Quello che però va sottolineato è che la guerra non compare nel film; di fatto, questo dramma, non è un dramma di guerra. Non compare il tradizionale armamentario statalista dei grandi film sulle guerre, in cui cioè i singoli uomini non sono altro che meri rappresentanti, anche dal punto di vista ideologico, di una delle parti in gioco. Non è un film di guerra ed è questo, forse, che può renderlo di fatto un kolossal, o meglio, un classico: se classico è tutto ciò che tocca le più profonde corde del nostro animo, proprio perché non è un film di guerra, questo è un film che aspira al classico.
Richiama il classico anche perché richiama l’Odissea. Non l’Odissea da romanzo, l’Odissea da campioni d’astuzia e di coraggio, ma l’Odissea del viaggio che Odisseo riferisce ai Feaci, quella parte del poema in cui ad ogni tappa, alacremente ricordata dai liceali l’una di seguito all’altra, è contrassegnata dalla morte di uno o più compagni, di uno o più eroi, di uno o più esseri umani. Persino il poeta, che si era reso conto della serialità di queste morti, sentiva il bisogno di chiosare queste serie di lutti tramite pochi versi formulari in cui sottolineava la comunanza del lutto da parte di coloro che rimangono.

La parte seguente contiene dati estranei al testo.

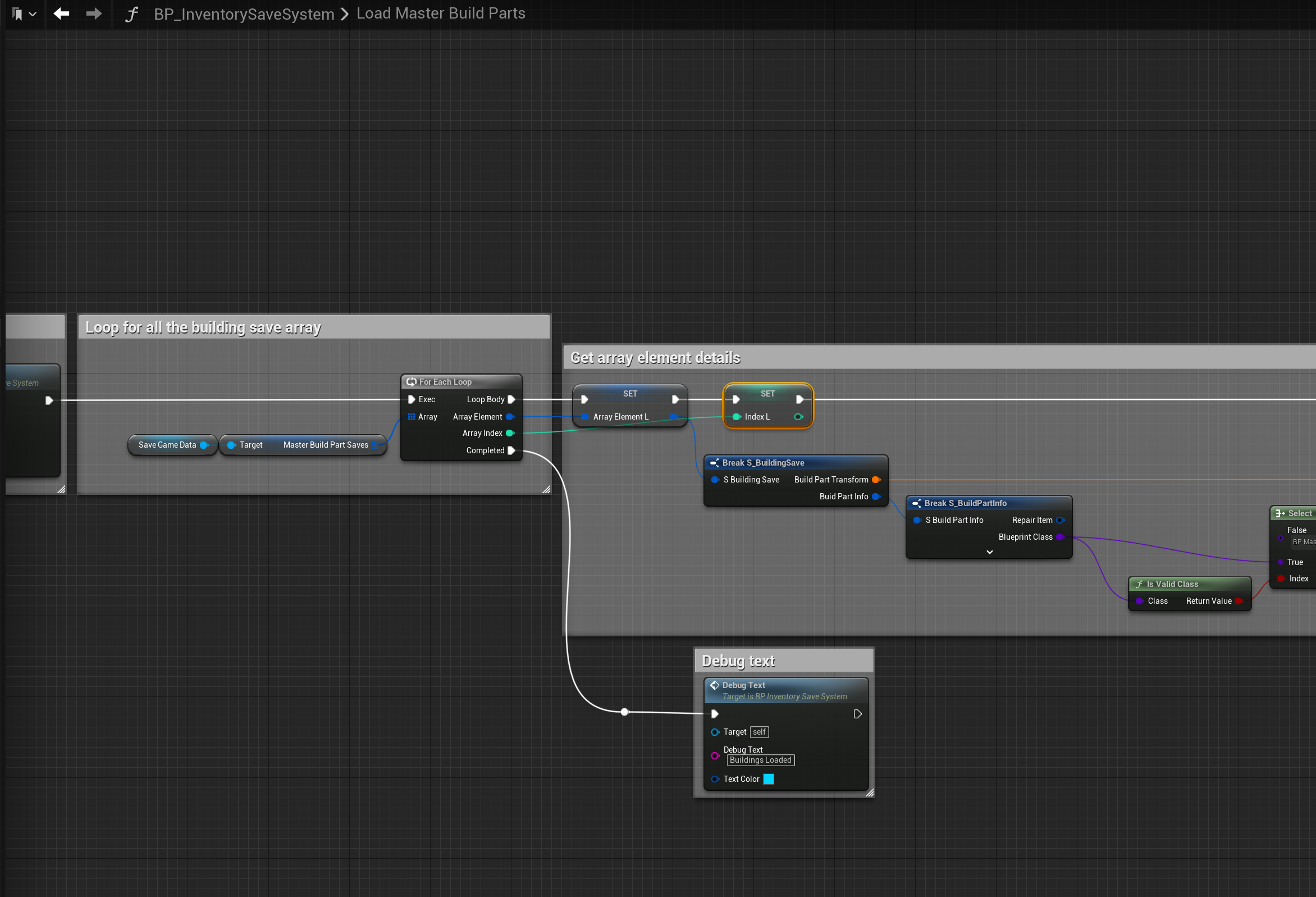Click the Completed exec pin on For Each Loop

point(511,450)
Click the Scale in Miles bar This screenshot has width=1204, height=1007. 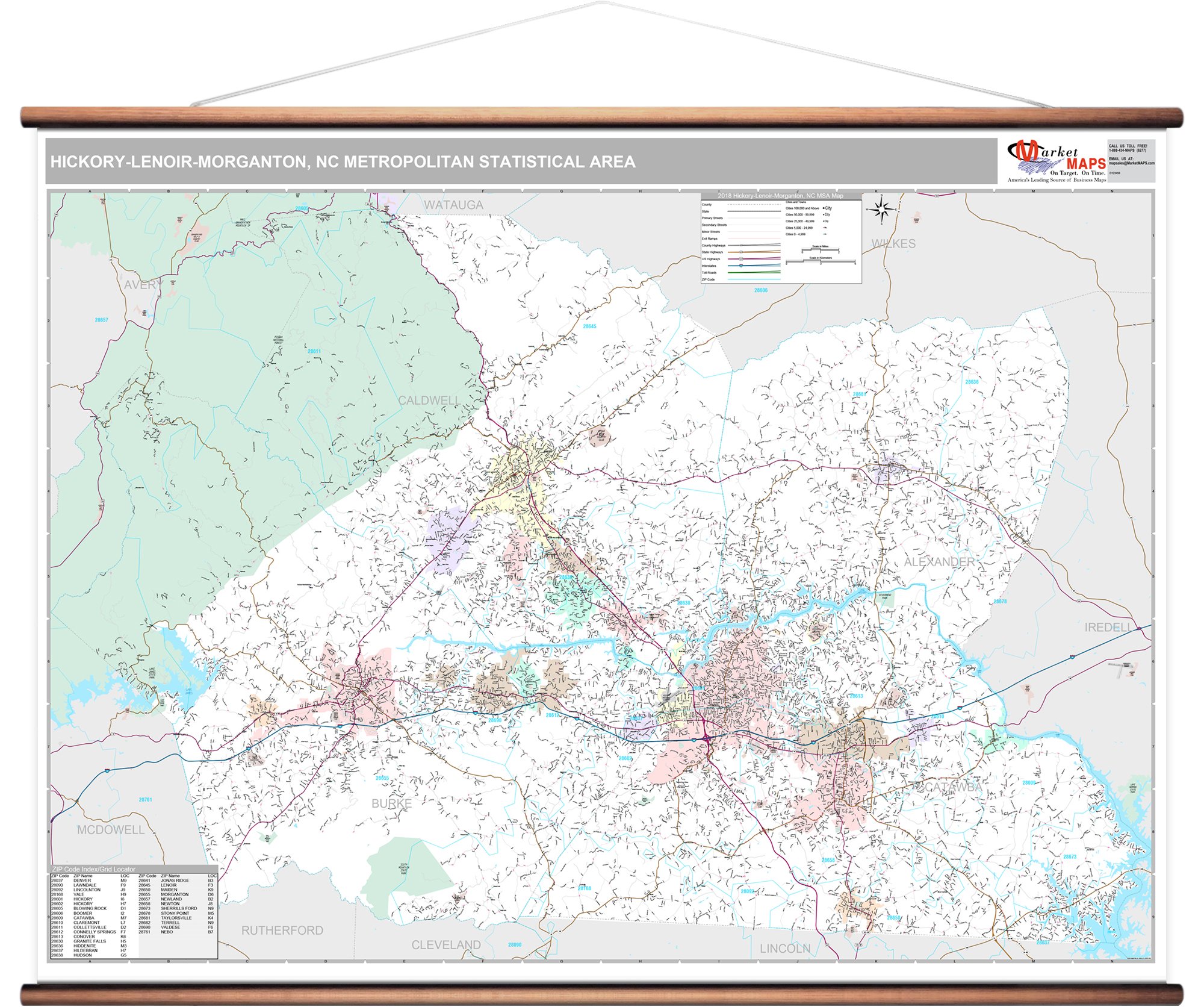tap(820, 249)
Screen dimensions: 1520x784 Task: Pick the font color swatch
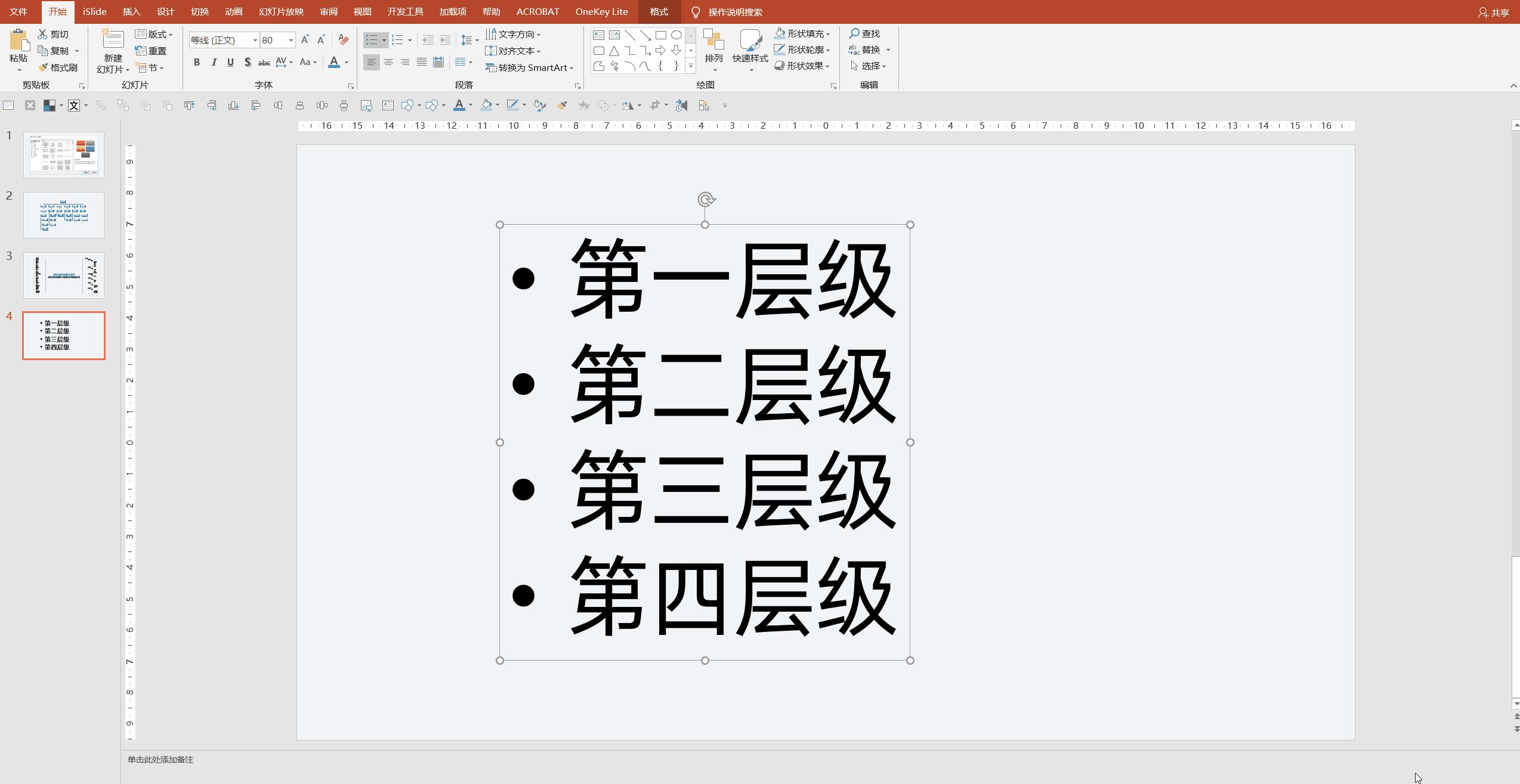click(x=334, y=61)
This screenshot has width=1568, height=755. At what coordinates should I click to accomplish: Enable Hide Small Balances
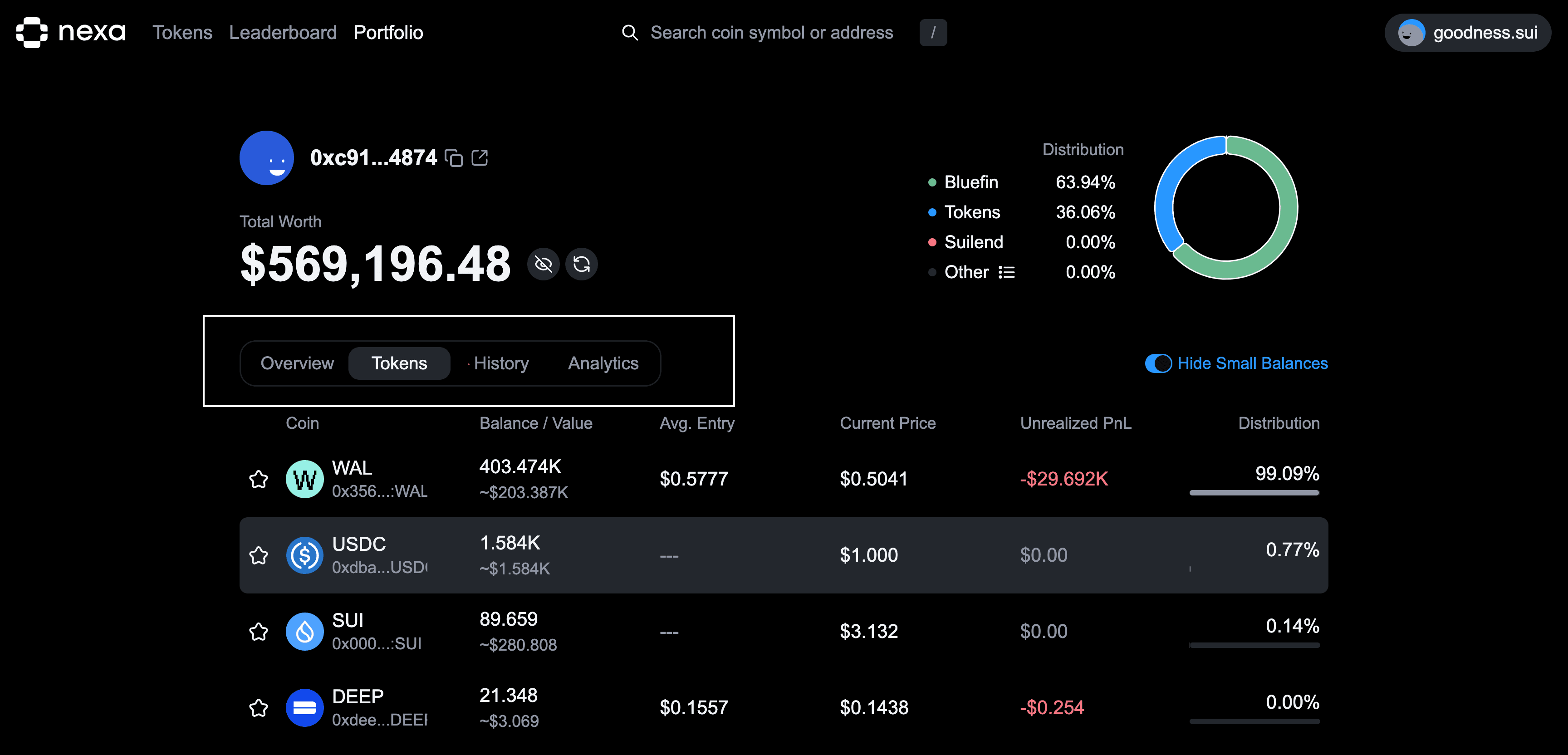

Quello realizzato da de Angelis è un film su coloro che rimangono, per far sì che tutti e sempre rimangano, un richiamo all’umanità. Il gesto centrale della trama – il salvataggio di quelli che, pur non dichiaratamente, erano i nemici belgi sconfitti e affondati mentre nascostamente collaboravano con gli Alleati all’ombra della professata neutralità – non è un atto di ribellione di Todaro o della sua ciurma agli ordini di Roma, è bensì un atto di conformità al comando del mare, al principio per cui la differenza fra un naufrago e comandante la fanno solo pochi pezzi di metallo messi insieme a formare un sottomarino. Un uomo non può non riconoscere un altro uomo in mare, non può rallegrarsi della visione della rovina altrui, perché sa perfettamente quanto labile possa essere la differenza fra la vita e la morte, in un ambiente così ostile alla vita umana come il mare aperto.